-- DATASET CONTENT follows --
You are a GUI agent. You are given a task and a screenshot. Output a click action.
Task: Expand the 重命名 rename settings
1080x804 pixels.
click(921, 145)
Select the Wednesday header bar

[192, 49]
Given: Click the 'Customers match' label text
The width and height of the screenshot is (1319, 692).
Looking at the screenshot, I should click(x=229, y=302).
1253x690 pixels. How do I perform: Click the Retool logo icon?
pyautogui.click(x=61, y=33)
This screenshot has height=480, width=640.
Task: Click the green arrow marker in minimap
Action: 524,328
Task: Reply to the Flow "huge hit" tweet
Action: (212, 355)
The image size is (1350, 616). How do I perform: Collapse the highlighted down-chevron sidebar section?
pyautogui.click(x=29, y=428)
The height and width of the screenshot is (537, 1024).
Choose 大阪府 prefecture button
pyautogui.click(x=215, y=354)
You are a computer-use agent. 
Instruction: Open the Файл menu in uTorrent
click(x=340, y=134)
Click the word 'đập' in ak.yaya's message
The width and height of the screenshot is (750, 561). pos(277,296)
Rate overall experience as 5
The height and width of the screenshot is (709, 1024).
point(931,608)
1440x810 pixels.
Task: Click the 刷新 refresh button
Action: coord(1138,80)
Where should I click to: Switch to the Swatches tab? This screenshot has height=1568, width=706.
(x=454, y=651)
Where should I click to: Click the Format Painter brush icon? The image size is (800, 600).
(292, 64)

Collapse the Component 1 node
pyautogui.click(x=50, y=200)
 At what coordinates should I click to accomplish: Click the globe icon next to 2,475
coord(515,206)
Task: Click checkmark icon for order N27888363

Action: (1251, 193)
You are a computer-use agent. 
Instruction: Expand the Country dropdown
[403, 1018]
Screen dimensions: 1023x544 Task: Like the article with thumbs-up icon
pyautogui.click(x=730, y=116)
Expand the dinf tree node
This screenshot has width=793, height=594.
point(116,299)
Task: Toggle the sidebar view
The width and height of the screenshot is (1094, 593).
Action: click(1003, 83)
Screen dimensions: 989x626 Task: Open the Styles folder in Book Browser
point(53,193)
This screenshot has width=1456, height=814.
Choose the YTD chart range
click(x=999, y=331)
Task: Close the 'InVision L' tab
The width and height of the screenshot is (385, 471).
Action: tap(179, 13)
-- DATASET CONTENT concluded --
Every entry must be retyped in full, exactly as given.

You are a GUI agent. You are given a task and a screenshot. Output a click action.
Task: Expand the 重命名 rename settings
1080x804 pixels.
click(921, 145)
Select the Wednesday header bar

[192, 49]
Given: Click the 'Customers match' label text
The width and height of the screenshot is (1319, 692).
Looking at the screenshot, I should click(x=229, y=302).
1253x690 pixels. How do I perform: Click the Retool logo icon?
pyautogui.click(x=61, y=33)
This screenshot has height=480, width=640.
Task: Click the green arrow marker in minimap
Action: 524,328
Task: Reply to the Flow "huge hit" tweet
Action: (212, 355)
The image size is (1350, 616). How do I perform: Collapse the highlighted down-chevron sidebar section?
pyautogui.click(x=29, y=428)
The height and width of the screenshot is (537, 1024).
Choose 大阪府 prefecture button
pyautogui.click(x=215, y=354)
You are a computer-use agent. 
Instruction: Open the Файл menu in uTorrent
click(x=340, y=134)
Click the word 'đập' in ak.yaya's message
The width and height of the screenshot is (750, 561). pos(277,296)
Rate overall experience as 5
The height and width of the screenshot is (709, 1024).
point(931,608)
1440x810 pixels.
Task: Click the 刷新 refresh button
Action: coord(1138,80)
Where should I click to: Switch to the Swatches tab? This screenshot has height=1568, width=706.
(x=454, y=651)
Where should I click to: Click the Format Painter brush icon? The image size is (800, 600).
(292, 64)

Collapse the Component 1 node
pyautogui.click(x=50, y=200)
 At what coordinates should I click to accomplish: Click the globe icon next to 2,475
coord(515,206)
Task: Click checkmark icon for order N27888363

Action: (1251, 193)
You are a computer-use agent. 
Instruction: Expand the Country dropdown
[403, 1018]
Screen dimensions: 1023x544 Task: Like the article with thumbs-up icon
pyautogui.click(x=730, y=116)
Expand the dinf tree node
This screenshot has width=793, height=594.
point(116,299)
Task: Toggle the sidebar view
The width and height of the screenshot is (1094, 593).
Action: click(1003, 83)
Screen dimensions: 989x626 Task: Open the Styles folder in Book Browser
point(53,193)
This screenshot has width=1456, height=814.
Choose the YTD chart range
click(x=999, y=331)
Task: Close the 'InVision L' tab
The width and height of the screenshot is (385, 471).
Action: tap(179, 13)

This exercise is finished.